## HOW TO COMPLETE THIS TASK
Reproduce the rows from the line that contains "This screenshot has height=671, width=671." through the line that contains "(406, 616).", inclusive. Keep the requests unchanged and increase each coordinate in the answers by 94.

Stored data entries

+ + + +

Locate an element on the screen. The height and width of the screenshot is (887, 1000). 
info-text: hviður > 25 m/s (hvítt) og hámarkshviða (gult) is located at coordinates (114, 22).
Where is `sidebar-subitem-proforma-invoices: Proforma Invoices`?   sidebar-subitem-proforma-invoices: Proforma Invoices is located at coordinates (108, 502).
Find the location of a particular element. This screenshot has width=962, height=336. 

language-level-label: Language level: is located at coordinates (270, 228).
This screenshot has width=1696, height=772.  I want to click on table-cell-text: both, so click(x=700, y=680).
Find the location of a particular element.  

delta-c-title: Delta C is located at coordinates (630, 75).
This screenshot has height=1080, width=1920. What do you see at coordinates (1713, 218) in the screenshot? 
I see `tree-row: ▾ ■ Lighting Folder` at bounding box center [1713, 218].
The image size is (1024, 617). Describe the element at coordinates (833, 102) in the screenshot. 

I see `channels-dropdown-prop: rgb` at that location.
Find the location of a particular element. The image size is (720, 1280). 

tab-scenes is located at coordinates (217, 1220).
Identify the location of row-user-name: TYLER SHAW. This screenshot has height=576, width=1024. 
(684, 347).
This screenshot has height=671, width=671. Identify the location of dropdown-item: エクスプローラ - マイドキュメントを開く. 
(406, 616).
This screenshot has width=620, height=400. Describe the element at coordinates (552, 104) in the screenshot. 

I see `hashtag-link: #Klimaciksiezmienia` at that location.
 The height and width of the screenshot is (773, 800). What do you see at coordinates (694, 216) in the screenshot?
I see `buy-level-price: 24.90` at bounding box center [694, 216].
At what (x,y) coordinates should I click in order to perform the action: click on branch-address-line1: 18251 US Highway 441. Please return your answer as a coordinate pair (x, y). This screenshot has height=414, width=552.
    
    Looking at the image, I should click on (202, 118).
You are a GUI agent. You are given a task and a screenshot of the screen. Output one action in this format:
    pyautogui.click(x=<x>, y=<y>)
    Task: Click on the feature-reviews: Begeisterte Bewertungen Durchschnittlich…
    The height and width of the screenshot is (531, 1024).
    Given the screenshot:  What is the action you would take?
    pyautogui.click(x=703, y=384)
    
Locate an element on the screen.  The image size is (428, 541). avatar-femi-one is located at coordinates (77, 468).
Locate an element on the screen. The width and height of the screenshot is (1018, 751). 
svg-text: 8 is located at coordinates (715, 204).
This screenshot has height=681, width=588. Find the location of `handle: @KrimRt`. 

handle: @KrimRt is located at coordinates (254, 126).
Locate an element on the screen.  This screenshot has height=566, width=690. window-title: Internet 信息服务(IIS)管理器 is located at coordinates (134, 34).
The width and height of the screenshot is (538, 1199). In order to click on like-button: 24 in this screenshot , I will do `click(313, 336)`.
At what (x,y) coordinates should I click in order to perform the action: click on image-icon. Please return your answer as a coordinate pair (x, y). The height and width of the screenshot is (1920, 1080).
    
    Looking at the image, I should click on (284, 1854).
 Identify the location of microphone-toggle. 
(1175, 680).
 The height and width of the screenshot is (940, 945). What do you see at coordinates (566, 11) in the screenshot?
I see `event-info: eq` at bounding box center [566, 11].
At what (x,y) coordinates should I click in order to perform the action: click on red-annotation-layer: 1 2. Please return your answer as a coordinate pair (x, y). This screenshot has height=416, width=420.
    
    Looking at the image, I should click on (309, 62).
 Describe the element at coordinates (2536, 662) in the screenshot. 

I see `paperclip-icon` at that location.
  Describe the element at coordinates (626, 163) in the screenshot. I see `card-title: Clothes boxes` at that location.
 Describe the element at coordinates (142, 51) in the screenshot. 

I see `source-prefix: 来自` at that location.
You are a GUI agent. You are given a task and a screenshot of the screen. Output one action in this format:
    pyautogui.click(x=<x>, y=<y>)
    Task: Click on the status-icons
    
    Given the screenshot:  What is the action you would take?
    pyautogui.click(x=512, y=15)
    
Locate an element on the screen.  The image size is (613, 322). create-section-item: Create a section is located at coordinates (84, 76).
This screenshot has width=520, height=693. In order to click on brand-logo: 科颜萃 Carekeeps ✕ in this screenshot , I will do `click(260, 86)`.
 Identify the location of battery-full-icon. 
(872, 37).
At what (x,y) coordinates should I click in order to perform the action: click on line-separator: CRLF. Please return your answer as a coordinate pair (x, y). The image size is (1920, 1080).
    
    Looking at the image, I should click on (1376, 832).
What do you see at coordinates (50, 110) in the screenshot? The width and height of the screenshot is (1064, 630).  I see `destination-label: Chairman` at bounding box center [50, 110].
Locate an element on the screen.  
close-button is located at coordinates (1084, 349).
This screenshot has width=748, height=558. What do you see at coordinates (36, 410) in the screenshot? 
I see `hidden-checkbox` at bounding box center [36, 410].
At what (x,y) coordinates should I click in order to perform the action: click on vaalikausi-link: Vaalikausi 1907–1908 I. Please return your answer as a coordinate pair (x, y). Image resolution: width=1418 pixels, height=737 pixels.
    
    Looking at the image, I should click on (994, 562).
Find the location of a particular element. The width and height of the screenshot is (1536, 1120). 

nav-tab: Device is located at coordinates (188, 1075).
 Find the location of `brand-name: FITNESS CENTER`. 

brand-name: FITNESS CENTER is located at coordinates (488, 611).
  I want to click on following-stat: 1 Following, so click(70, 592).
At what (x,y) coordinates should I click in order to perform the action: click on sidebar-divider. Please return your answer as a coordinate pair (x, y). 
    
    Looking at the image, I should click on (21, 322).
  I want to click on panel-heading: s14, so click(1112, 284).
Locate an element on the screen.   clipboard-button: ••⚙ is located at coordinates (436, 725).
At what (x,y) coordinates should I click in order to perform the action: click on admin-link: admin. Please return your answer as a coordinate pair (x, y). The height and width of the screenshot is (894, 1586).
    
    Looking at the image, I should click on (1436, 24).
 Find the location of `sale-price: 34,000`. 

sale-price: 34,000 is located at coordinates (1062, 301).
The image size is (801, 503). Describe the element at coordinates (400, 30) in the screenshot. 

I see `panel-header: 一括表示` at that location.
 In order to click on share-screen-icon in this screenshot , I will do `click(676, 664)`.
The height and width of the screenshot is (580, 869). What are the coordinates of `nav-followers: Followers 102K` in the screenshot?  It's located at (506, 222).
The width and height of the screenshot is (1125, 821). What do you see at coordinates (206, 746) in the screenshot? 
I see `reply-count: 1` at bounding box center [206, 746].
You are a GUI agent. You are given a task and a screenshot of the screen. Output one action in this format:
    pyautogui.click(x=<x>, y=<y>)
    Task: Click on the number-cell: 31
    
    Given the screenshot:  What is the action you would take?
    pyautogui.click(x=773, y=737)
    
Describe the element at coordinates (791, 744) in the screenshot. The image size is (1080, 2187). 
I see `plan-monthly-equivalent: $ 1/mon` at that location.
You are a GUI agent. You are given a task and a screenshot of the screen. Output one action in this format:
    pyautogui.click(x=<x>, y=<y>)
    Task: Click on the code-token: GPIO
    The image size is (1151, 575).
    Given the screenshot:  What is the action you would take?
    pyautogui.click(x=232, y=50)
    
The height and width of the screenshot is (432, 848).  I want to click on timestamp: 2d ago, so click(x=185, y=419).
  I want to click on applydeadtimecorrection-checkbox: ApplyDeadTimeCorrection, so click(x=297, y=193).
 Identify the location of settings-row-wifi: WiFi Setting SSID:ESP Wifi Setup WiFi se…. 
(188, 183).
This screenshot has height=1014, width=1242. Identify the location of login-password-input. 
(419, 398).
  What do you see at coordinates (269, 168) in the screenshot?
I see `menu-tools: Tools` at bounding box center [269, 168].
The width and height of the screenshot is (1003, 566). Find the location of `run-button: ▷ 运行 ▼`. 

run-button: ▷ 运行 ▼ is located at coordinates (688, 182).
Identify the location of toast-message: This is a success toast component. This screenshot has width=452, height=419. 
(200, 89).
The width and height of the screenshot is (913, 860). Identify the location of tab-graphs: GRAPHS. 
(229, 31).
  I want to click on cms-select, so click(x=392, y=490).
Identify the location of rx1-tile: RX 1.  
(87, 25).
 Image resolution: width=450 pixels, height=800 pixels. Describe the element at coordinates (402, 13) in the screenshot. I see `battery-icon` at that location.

+ + + +

## WRITTEN SOLUTION
This screenshot has height=671, width=671. Identify the location of dropdown-item: エクスプローラ - マイドキュメントを開く. 
(500, 710).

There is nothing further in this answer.